Uma disputa territorial entre os estados de Mato Grosso e Pará voltou ao centro das atenções e será tema de uma audiência de conciliação no Supremo Tribunal Federal (STF) ainda neste mês de maio. A área em discussão é estimada em cerca de 22 mil km², o equivalente a aproximadamente 2,2 milhões de campos de futebol.
A região, conhecida como “Salto das Sete Quedas”, possui grande potencial econômico, com destaque para a atividade agrícola e recursos energéticos. Entre os pontos estratégicos está a Usina Hidrelétrica Teles Pires, considerada uma das maiores do país, localizada em uma área com alto potencial de geração de energia entre os rios Rio Araguaia e Rio Teles Pires.
Entenda o impasse
O governo de Mato Grosso alega que houve um erro na demarcação da divisa entre os estados, realizada em 1922, o que teria transferido indevidamente o território ao Pará. Com base nessa tese, o estado ingressou com ação judicial em 2004.
Em 2020, o STF decidiu, de forma unânime, pela manutenção da área como pertencente ao Pará. No entanto, Mato Grosso recorreu da decisão e segue defendendo a revisão do caso.
Agora, o ministro Flávio Dino marcou uma audiência de conciliação para o dia 21 de maio, em Brasília, com o objetivo de buscar um acordo entre as partes.
Mato Grosso sustenta que moradores da região disputada mantêm vínculos diretos com municípios como Paranaíta e Alta Floresta, utilizando serviços públicos dessas cidades devido à proximidade geográfica. Além disso, a Procuradoria-Geral do Estado afirma que o acesso a municípios paraenses é limitado para quem vive na área.

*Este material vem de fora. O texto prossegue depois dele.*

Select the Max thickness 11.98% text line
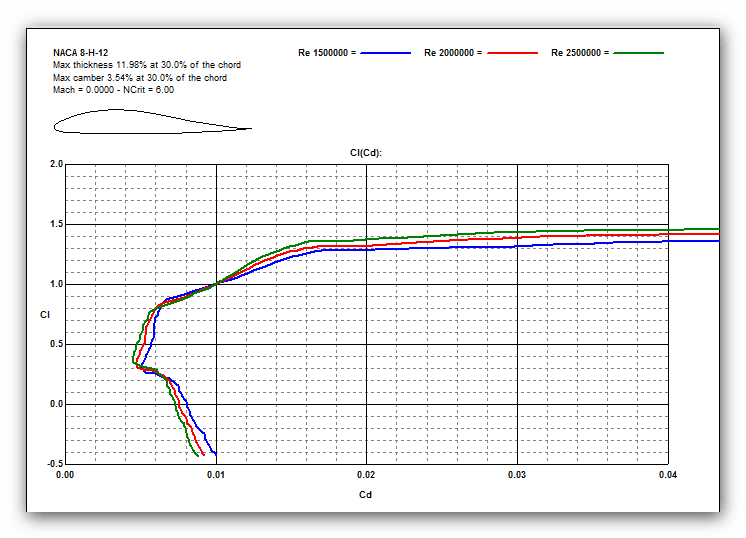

O estado também apresentou ao STF documentos históricos, mapas e laudos técnicos que, segundo a gestão, comprovariam erro na interpretação da linha divisória original.
Já o governo do Pará defende a decisão tomada pelo STF em 2020, argumentando que o julgamento foi baseado em critérios técnicos e históricos consolidados.
Um dos pontos centrais da discussão é o fato de que a divisa não segue cursos d’água naturais. Trata-se de uma “linha seca” de aproximadamente 690 quilômetros, que se estende desde a Ilha do Bananal até o Salto das Sete Quedas, no município de Apiacás.
A audiência marcada no STF deve reunir representantes dos dois estados na tentativa de uma solução consensual. Caso não haja acordo, o processo seguirá para nova análise judicial.
O desfecho da disputa pode impactar diretamente questões econômicas, administrativas e sociais, especialmente para a população que vive na região em litígio.